Suruç Ovasındaki köylerin susuzluk nedeniyle boşalmaya başladığı 10 yıldır ki söyleniyordu. AKP seyretti, milletvekilleri seyretti. Ramazan Başak şimdi Suruç Sulama Projesinin 2008 yılında ihaleye çıkarılacağını söylüyor.
Yumurta düşüyor, kırılıyor ve esersiz hükümetin esersiz vekilleri “aha eserimiz” diyor…
Gel de gülme…
Siverek- Hilvan ve Bozova 2. Pompaj Sulama Projelerinde ise şimdilik hiçbir ilerleme söz konusu değil. ılerleme, girişim ve planlama yok. Çünkü kaynak yok…
Söz konusu alanlarda yıllar içinde köyler boşalırsa kimse şaşırmasın. Sözel eserli hükümetin uyuyan ve uyutulan sevgili seçmenleri teşriflerde çepik çalmaya devam ettikçe 5 yıl içinde Suruçlaşacaklar…
GAP yatırımları için 2008 yılı ödeneği olan 2.4 Milyar YTL kaynağın ise yerel yönetim seçimlerinde kömür olarak, pirinç olarak veya dilenci paketi olarak dağıtılıp dağıtılmayacağı söylentisini ise hep birlikte göreceğiz.
Türkiye genellemesinde ve şanlıurfa gerçeğinde yiğitlikte sözel, eserde sözel…

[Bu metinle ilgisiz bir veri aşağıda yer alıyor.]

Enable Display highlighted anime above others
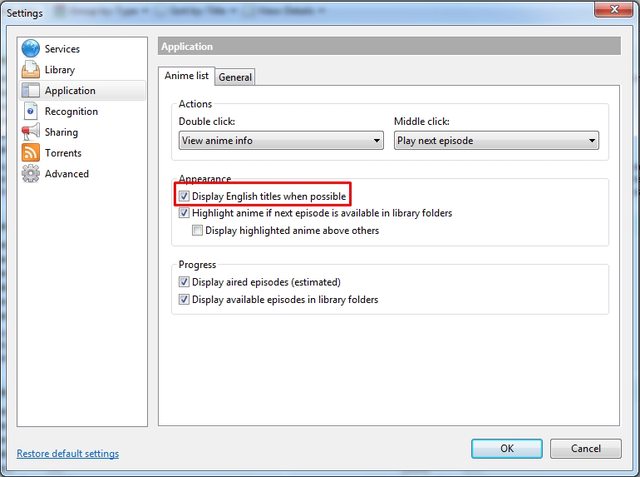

“Eşek ölür semer kalır, yiğit ölür eseri kalır” deyimi hoş bir söz. Dünyada ve haliyle Türkiye’de eşeklerin çok olduğunu, semerlerin sıpalara kaldığı biliniyor da; dünya genelinde yiğit denecek yiğit olup olmadığını herkes birbirine daha sıkça soruyor…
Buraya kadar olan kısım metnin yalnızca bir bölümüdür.